La surface $\mathrm{Sym} (\mathbb{S}^1 )$ est un ruban de Möbius à bord

On voit le tore $\mathbb{S}^1 \times \mathbb{S}^1$ comme le carré dont on identifie les côtés opposés par une translation. L’involution $(y,z) \mapsto (z,y)$ opère sur le carré en commutant à ces identifications. L’animation suivante montre alors que le quotient du tore par cette involution est un ruban de Möbius de bord la projection de la diagonale, égale au lieu des points fixes de l’involution.

$$ $$

Cas $q=3$. Poincaré détermine la nature de la singularité locale de $\mathrm{Sym} (\mathbb{S}^2 )$ au voisinage de chaque point de la sphère $\theta (\Sigma )$ : considérons l’intersection $\Omega$ du plan de codimension 2 de l’espace $\mathbb{R}^9$ donné par les équations $x_1 = x_3 = 0$ avec l’image, par l’application $\theta : \mathbb{S}^2 \times \mathbb{S}^2 \to V$ qui à $(y_1 , y_2 , y_3 , z_1 , z_2 , z_3 )$ associe

$$\begin{array}{l} (x_1 = y_1+z_1 , x_2 = y_1z_1 , x_3 = y_2+z_2 , x_4 = y_2z_2 , x_5 = y_1z_2 + y_2z_1 , \\ x_6 = y_3 + z_3 , x_7 = y_3z_3 , x_8 = y_1 z_3 + y_3 z_1 , x_9 = y_2 z_3 + y_3 z_2 ), \end{array} $$

d’un petit voisinage du point diagonal $(0,0,1,0,0,1)$. L’espace $\Omega$ est homéomorphe à un voisinage de l’origine dans le demi-cône

$$\{ (x_2 , x_4 , x_5 ) \in \mathbb{R}^3 \; | \; 4x_2 x_4 -x_5^2 = 0 , \ x_2 \leq 0 , \ x_4 \leq 0 \}.$$

Pour voir cela on commence par écrire $y_1=-z_1$, $y_2=-z_2$ (et donc aussi $y_3$ et $z_3$) comme fonctions de $x_2$ et $x_4$ à l’aide des équations $x_2 = -y_1^2$ et $x_4 = -y_2^2$. On vérifie ensuite que l’on obtient bien une paramétrisation bijective du demi-cône décrit ci-dessus. [4]

Une étude plus conceptuelle de la singularité

Considérons plus généralement $\mathrm{Sym} (\mathbb{S}^{q-1} )$. Décomposons l’espace $\mathbb{R}^{2q} = \mathbb{R}^q \times \mathbb{R}^q$ comme somme directe du sous-espace « diagonal » $y=z$ et de l’« anti-diagonal » $y+z=0$ :

$$\mathbb{R}^{2q} = \{ (y, y) \; | \; y \in \mathbb{R}^q \} \oplus \{ (y, -y) \; | \; y \in \mathbb{R}^q \}.$$

Sur le sous-espace anti-diagonal l’involution $(y,z) \mapsto (z,y)$ opère comme l’antipodie $(y,z) \mapsto (-y,-z)$. De là il découle que le link dans $V$, de tout point de $\theta (\Sigma )$, est le joint d’une sphère $\mathbb{S}^{q-2}$ (son link dans $\theta (\Sigma)$) et d’un espace projectif réel $\mathbb{PR}^{q-2}$ (son link dans les $q-1$ directions supplémentaires).
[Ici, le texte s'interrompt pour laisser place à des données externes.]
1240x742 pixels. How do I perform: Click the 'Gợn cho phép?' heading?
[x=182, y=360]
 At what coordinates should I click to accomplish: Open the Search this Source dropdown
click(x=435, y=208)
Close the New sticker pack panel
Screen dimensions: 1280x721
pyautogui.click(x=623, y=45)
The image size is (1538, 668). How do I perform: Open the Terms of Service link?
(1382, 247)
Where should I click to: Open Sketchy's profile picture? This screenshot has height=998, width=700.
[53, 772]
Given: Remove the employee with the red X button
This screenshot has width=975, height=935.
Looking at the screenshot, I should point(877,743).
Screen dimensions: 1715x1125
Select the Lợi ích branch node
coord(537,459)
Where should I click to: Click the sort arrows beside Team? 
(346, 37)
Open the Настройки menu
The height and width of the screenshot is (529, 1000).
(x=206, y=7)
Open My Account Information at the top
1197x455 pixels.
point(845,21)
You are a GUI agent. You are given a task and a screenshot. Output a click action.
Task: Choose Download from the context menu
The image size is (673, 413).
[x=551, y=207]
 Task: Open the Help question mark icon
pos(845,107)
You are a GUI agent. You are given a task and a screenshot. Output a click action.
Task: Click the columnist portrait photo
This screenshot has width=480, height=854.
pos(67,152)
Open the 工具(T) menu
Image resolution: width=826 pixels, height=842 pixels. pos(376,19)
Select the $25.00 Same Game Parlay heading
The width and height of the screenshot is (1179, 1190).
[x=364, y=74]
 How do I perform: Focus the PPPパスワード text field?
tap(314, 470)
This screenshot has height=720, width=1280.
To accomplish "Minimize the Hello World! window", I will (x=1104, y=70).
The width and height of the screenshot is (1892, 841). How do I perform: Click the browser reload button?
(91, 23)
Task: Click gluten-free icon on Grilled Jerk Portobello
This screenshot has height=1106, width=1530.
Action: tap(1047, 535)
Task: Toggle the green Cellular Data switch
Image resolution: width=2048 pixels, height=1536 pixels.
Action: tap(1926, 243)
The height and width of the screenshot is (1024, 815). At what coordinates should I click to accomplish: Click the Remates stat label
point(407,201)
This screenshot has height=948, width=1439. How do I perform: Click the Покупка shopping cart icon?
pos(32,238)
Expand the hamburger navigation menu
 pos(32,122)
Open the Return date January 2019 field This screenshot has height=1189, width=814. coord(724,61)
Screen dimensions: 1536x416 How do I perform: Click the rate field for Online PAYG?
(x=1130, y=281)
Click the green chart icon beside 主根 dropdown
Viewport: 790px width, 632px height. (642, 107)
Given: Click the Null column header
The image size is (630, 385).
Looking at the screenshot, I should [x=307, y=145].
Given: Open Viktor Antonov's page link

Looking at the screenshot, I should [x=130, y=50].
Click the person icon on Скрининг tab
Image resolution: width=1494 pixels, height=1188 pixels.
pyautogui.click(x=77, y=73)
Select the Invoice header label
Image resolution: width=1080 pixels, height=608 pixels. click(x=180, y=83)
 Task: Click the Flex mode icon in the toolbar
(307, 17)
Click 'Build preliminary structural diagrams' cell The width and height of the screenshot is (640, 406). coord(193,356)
Ce link $\mathbb{S}^{q-2}*\mathbb{RP}^{q-2}$ est, pour tout $q\geq 3$, une pseudo-variété compacte. Toutefois ce n’est jamais une variété sauf si $q=3$. En effet, si $q=3$ on a :

$$\mathbb{S}^{1}*\mathbb{RP}^{1} \cong \mathbb{S}^{1}*\mathbb{S}^{1} \cong \mathbb{S}^3.$$

Alors que si $q\neq 3$ le link $\mathbb{S}^{q-2}*\mathbb{RP}^{q-2}$ n’est pas homéomorphe à $\mathbb{S}^3$, par exemple parce qu’ils n’ont pas les mêmes groupes d’homologie. Noter que pour $q=2$,

$$\mathbb{S}^0 * \mathbb{RP}^0 = \mathbb{S}^0 * \{ \mathrm{point}\}$$

est un intervalle fermé.

Un argument similaire montre d’ailleurs que le carré symétrique $\mathrm{Sym} (M^2)$ de n’importe quelle variété $M$ de dimension 2 est une variété (de dimension 4).

$$ $$

L’espace $V= \mathrm{Sym} (\mathbb{S}^{q-1} )$ est donc une variété lorsque $q=3$, mais n’est jamais une variété lorsque $q >3$, à la différence de ce qu’affirme Poincaré. Nous verrons plus bas qu’il raisonne pourtant dessus comme s’il s’agissait toujours de variétés, en particulier en utilisant son théorème de dualité.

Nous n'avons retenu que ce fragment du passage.